Confieso que he bebido

No quedó muy claro si el antaño cantante y líder de los Pogues, el gran Shane McGowan, se quedó en casa y no viajó a San Sebastián para presentar el documental que le ha producido su amigo Johnny Depp por asuntos relacionados con la pandemia del coronavirus o porque, sencillamente, no puede con su alma. La verdad es que las últimas fotos que vi de él no ofrecían muchos motivos para el optimismo con respecto a su salud, ¡y eso que eran las de su boda! Postrado en una silla de ruedas y calzando unas confortables pantuflas, el pobre Shane era empujado hacia el altar por su novia de toda la vida, una persona admirable que lleva aguantando al mayor borrachuzo del pop desde los tiempos de los Sex Pistols, los Clash y la más punk de todos, Margaret Thatcher. Todo un detalle por parte de Shane decidirse a convertir en una mujer decente a esa chica que se cruzó en su camino cuando él aún no había formado el grupo con el que se ganó mi corazón --y el de Johnny Depp-- a mediados de los 80, practicando un folk acelerado y etílico de muchos bemoles. Si yo tuviera el dinero del señor Depp, también me desviviría por Shane, le produciría documentales, le montaría homenajes en Nueva York y lo invitaría a las copas que haga falta: total, por unas cuantas más que se apriete, la cosa ya no puede ir a peor….

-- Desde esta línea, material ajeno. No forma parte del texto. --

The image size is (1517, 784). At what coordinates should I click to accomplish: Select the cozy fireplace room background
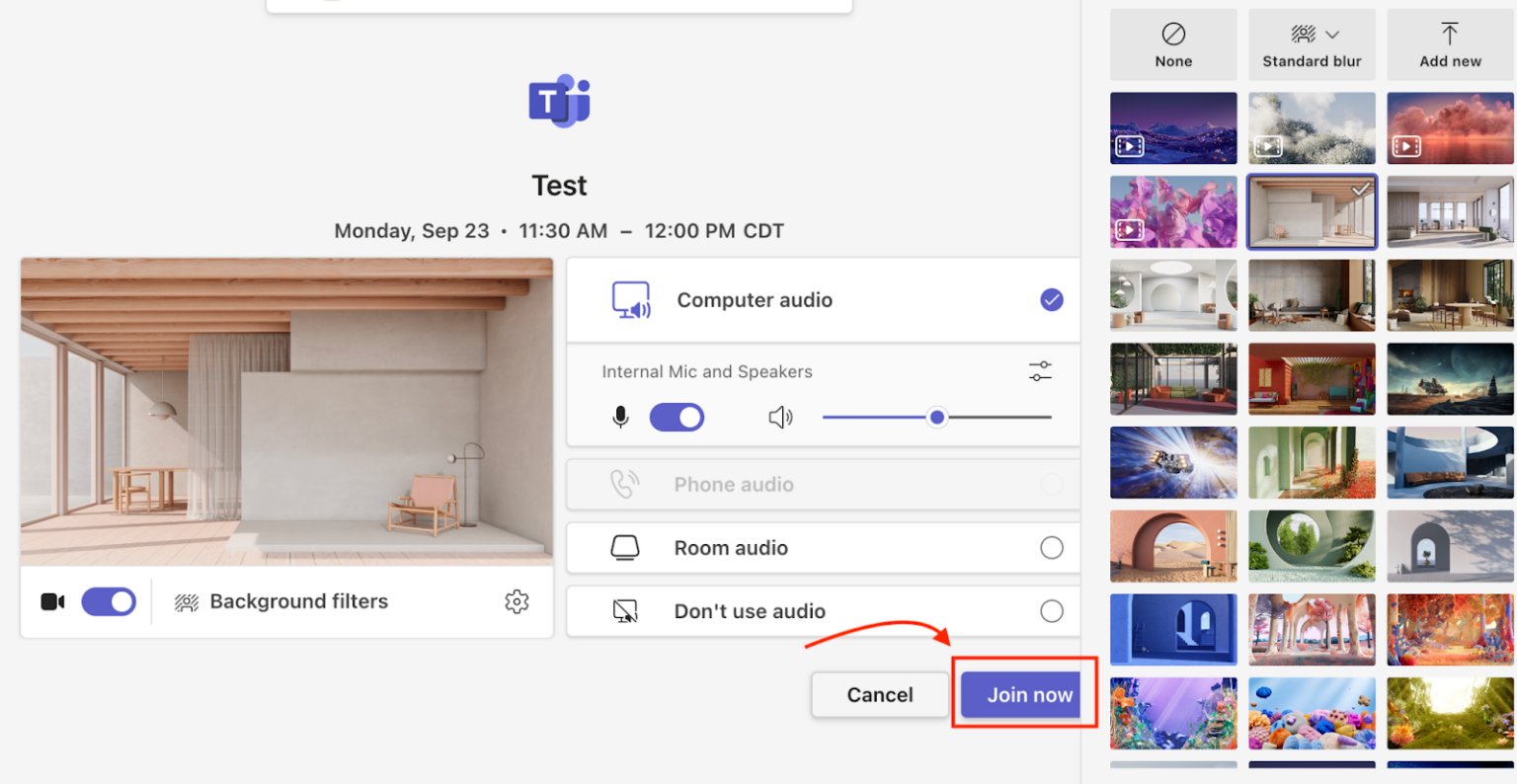point(1449,295)
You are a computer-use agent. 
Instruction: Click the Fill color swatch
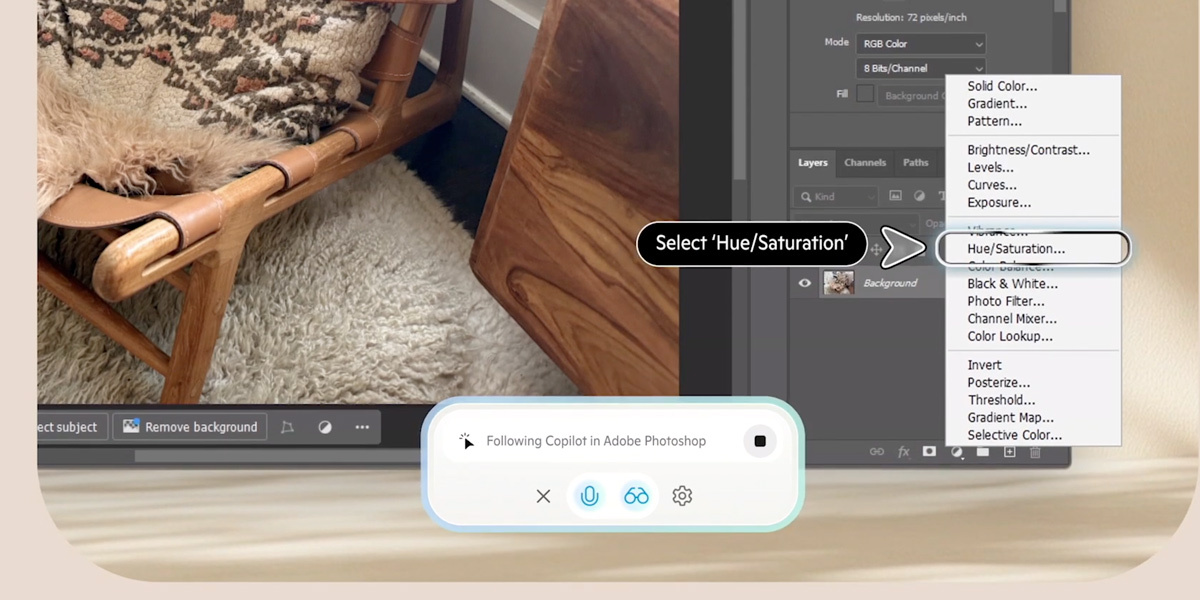[x=865, y=94]
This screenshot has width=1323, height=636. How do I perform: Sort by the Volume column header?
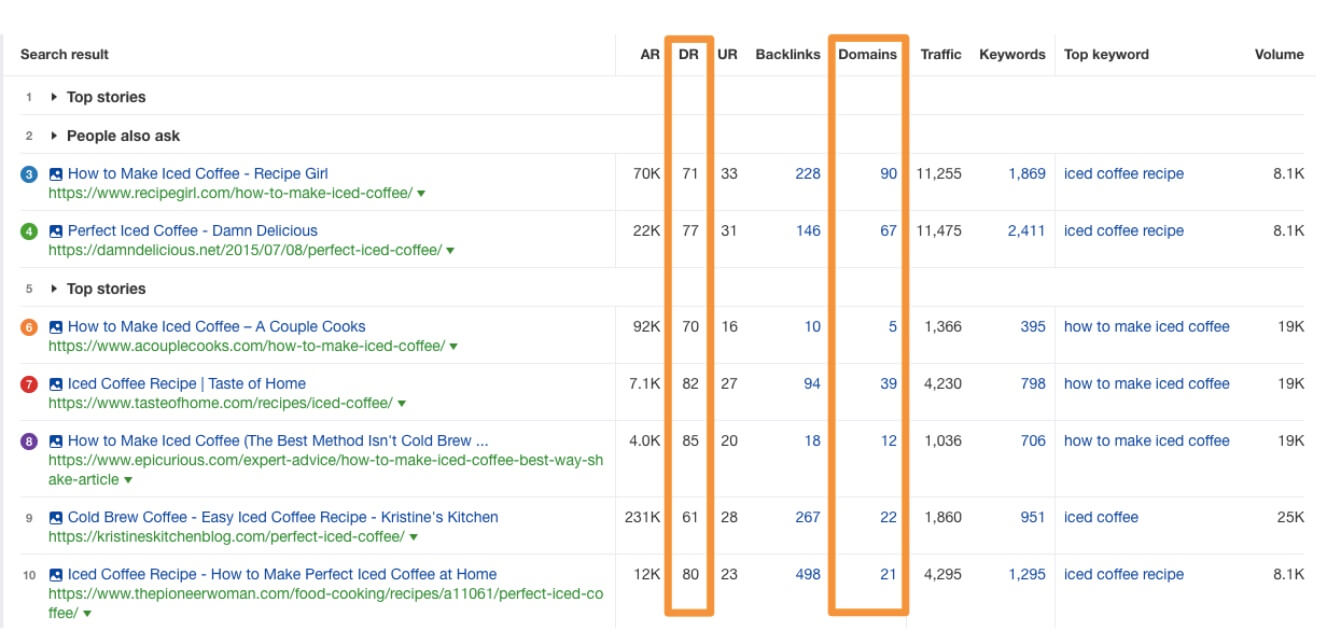click(x=1278, y=54)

Hablamos de un hombre a un vaso pegado desde la adolescencia, de un falso irlandés --nació en Londres, aunque su familia, ciertamente, procedía de Irlanda-- que mezcló, cual inspirado bartender, el rock con el folklore y creó un grupo que, a mí, a Johnny, a Julien Temple (el director del documental presentado en San Sebastián, Crock of gold. A few rounds with Shane McGowan) y a algunos más nos proporcionó una diversión tan melancólica como interesante durante los últimos años de nuestra perdida juventud. Y la película, por cierto, será distribuida en los cines españoles el año que viene, si es que queda alguno abierto: la compañía barcelonesa A Contracorriente se ha hecho cargo de ella.

Aunque sus escasos encuentros con la ficción se han saldado con impresionantes trastazos (pensemos en Absolute beginners, adaptación de la novela homónima de Colin McInnes de la que solo se salvaba la banda sonora, con canciones de luminarias como David Bowie o Ray Davies), Julien Temple es un excelente documentalista al que debemos, entre otras piezas de mérito, The great rock & roll swindle, crónica hilarante del ascenso y caída de los Sex Pistols (muy influenciada, eso sí, por el manager del grupo, ese glorioso cantamañanas que fue Malcolm McLaren). Entra dentro de la lógica más absoluta que los caminos de Temple y McGowan se acabaran cruzando, y es de esperar que el documental incluya abundantes imágenes de cuando Shane aún se mantenía de pie y cantaba a 30 centímetros a la izquierda del micro porque la torrija le impedía situarlo con precisión (de esa guisa le vi actuar yo en Barcelona).

A sus poco más de 60 años, Shane está peor que Ozzy Osbourne, algo francamente difícil de conseguir (unos médicos ingleses le pidieron hace unos años al cantante de Black Sabbath que legara su cuerpo a la ciencia para poder estudiar su asombrosa resistencia al alcohol y las drogas). Aunque se cambió la dentadura hace un tiempo, cuando solo le quedaba un diente, más que hablar, farfulla. Y, por supuesto, no ha compuesto una canción en 40 años. Pero que todo esto no nos desmoralice: ¡lo normal es que estuviera muerto! De hecho, estuvo a punto de conseguirlo en el punto álgido de la carrera de los Pogues, cuando fue atropellado por un taxi a la salida de un pub londinense y se pasó unas semanas hospitalizado. Y cargándose de paso la oportunidad de ejercer de teloneros que les había ofrecido Bob Dylan en su gira mundial. Si es que hay que quererlo.